A simple network miner

Very much in ALPHA right now

Python 3

What is this for?

I have a network with nodes connected through links. Some of the nodes I know have property X and some I know have property Y. But I don't know them all, so can I predict the properties (X, Y, or both) of the unknown nodes?

TonKnows is a multilabel multiclass classifier designed to shed some light on the characteristics of your network using very simple base classifiers to ask understandable questions.

  1. Do I have enough data?
  2. Do neighboring nodes determine the property of a target node?
  3. How do the links contribute to the properties of the nodes?
  4. If I'm friend with Merry and also friend with Jason, are Merry and Jason friends to each other?

Install

  • Need a few things:

    1. Python 3.5+
    2. Scikit Learn - which should install numpy, scipy, etc...
    3. Pandas
    4. (for plotting) Seaborn
  • No wheels yet, so just download or clone this repository, and we'll go from there

Usage

TL;DR
  • To train and save model

    ./know.py -v --td where/you/have/network.tsv --save

  • To evaluate the trained model with another network

    ./know.py -v --mod models/model.pkl --ed where/you/have/network2.tsv

  • To use trained model to predict nodes of another network with unknown labels

    ./know.py -v --mod models/model.pkl --pd where/you/have/network3.tsv

Let's first familiarize ourselves with where things are.
  • Open a terminal and navigate to the cd where/you/put/tonknows/ folder. You should see a know.py file. That file runs everything. Please keep it there. Now try this:

    python3 know.py --help

    Now you should see an awful list of possible options to use. At this point, you probably also noticed a bunch of folders suddenly got created under tonknows/: model/, test/, tmp/. They will be used to store many things automatically generated by TonKnows.
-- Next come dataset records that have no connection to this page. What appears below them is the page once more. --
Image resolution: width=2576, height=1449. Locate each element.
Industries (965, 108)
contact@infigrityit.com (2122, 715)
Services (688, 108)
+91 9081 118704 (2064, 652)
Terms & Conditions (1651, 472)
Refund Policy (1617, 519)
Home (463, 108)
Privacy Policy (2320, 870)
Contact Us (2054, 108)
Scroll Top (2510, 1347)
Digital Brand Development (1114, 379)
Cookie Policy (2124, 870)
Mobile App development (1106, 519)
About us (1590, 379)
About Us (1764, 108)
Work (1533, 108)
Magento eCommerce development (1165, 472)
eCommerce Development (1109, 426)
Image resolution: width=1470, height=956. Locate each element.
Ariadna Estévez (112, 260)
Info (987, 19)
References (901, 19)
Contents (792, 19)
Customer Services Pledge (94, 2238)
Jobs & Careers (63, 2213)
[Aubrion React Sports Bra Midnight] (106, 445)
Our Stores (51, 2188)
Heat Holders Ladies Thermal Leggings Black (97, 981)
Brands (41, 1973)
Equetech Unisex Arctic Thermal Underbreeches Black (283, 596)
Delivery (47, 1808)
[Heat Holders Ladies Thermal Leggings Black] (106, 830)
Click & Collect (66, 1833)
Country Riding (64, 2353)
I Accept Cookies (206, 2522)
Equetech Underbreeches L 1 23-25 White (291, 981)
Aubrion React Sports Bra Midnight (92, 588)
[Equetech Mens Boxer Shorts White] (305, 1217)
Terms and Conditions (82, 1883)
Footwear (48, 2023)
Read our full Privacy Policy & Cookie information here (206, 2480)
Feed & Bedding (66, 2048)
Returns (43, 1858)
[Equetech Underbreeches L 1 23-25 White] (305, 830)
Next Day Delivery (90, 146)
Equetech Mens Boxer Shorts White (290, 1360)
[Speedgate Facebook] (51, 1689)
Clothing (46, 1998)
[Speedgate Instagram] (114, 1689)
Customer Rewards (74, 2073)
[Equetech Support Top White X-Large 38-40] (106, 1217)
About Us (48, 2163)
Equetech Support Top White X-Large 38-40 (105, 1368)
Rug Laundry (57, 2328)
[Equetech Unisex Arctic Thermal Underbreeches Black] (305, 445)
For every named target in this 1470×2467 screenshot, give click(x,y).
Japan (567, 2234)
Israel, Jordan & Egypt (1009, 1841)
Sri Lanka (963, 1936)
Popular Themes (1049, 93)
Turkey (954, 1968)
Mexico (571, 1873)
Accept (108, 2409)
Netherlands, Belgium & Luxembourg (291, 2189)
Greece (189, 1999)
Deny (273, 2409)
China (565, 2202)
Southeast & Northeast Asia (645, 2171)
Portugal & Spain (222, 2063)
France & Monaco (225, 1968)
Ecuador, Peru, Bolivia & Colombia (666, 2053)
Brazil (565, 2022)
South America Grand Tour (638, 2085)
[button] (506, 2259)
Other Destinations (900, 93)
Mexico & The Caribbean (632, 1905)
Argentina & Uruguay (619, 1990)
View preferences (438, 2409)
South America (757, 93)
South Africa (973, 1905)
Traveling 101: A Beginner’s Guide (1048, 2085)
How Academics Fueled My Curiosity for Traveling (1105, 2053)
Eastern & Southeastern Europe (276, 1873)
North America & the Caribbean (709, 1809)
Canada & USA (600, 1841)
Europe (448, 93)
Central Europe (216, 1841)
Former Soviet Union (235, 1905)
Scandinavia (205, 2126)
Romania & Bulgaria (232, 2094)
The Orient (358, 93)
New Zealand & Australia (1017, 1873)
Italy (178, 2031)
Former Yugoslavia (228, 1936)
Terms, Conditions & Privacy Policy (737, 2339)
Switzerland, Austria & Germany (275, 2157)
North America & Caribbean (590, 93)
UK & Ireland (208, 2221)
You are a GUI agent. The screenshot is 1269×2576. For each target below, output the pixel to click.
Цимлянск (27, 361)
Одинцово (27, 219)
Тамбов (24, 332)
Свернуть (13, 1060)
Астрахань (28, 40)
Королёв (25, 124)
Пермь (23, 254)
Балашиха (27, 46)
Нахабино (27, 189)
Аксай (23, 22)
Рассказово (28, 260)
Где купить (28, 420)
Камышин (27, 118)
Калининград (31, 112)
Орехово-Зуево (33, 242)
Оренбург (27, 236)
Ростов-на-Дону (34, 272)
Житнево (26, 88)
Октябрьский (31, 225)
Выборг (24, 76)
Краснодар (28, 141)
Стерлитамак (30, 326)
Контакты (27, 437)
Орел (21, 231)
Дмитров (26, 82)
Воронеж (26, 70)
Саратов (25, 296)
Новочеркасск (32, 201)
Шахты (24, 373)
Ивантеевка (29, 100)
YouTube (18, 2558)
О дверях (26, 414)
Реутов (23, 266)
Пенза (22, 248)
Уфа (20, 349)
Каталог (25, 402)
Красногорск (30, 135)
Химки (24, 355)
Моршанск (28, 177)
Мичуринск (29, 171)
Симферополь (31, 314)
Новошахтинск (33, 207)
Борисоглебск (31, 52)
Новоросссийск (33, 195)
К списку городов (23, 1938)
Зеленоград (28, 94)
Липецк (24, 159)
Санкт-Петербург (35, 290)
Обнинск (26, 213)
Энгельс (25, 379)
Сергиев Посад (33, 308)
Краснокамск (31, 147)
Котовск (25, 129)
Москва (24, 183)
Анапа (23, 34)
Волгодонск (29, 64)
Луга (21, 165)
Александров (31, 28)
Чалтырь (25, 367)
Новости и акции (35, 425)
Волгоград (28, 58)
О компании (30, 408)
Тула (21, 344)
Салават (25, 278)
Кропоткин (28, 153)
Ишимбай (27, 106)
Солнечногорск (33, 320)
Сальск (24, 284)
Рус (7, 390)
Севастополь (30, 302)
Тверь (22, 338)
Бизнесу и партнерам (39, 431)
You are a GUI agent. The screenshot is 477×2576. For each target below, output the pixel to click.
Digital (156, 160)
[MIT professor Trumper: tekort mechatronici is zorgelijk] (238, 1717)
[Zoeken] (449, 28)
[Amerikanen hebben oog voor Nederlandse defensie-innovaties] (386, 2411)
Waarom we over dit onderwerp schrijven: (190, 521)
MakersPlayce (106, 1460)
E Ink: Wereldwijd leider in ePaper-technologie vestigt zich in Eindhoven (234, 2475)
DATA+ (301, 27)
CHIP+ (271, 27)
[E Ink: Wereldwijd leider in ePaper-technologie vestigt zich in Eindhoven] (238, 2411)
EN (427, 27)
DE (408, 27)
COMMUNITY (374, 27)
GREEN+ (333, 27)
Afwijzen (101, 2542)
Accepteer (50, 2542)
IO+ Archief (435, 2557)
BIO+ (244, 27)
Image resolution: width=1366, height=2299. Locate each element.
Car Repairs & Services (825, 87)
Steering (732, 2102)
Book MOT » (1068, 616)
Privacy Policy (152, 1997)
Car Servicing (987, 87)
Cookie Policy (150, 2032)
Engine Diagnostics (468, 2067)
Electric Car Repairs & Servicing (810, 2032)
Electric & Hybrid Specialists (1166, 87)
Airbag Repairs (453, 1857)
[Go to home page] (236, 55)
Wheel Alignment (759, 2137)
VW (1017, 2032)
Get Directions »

Nows let's create, train, and evaluate some test networks.
  • Enter this into the terminal while you are still in the tonknows/ folder:

    ./know.py --test

    Doing this creates 3 networks:

    1. Pure network test/pure_network.tsv
    2. Mixed network test/mix_network.tsv
    3. Unknown network test/unknown_network.tsv
  • Lets try training on these networks. First, the pure network. Enter:

    ./know.py -v --td test/pure_network.tsv

    By default, TonKnows will iterates through the entire dataset 3 times with a 10-fold CV each time. This not only helps evaluate the base classifier performances but also is necessary to train the final ensemble classifier and a few other cutoff values. Basically use --td (train data) to train a network and, also, a bunch of text will scroll through since the -v verbose flag is used.

    You should see from each othe the performance blocks that AUC-ROC, F1, precision, recall are pretty much perfect. You will never get this unless there are leaks in the data or if it is a pure network such as this one, where each label is only associated to a subnetwork that is not mixed with another label's network.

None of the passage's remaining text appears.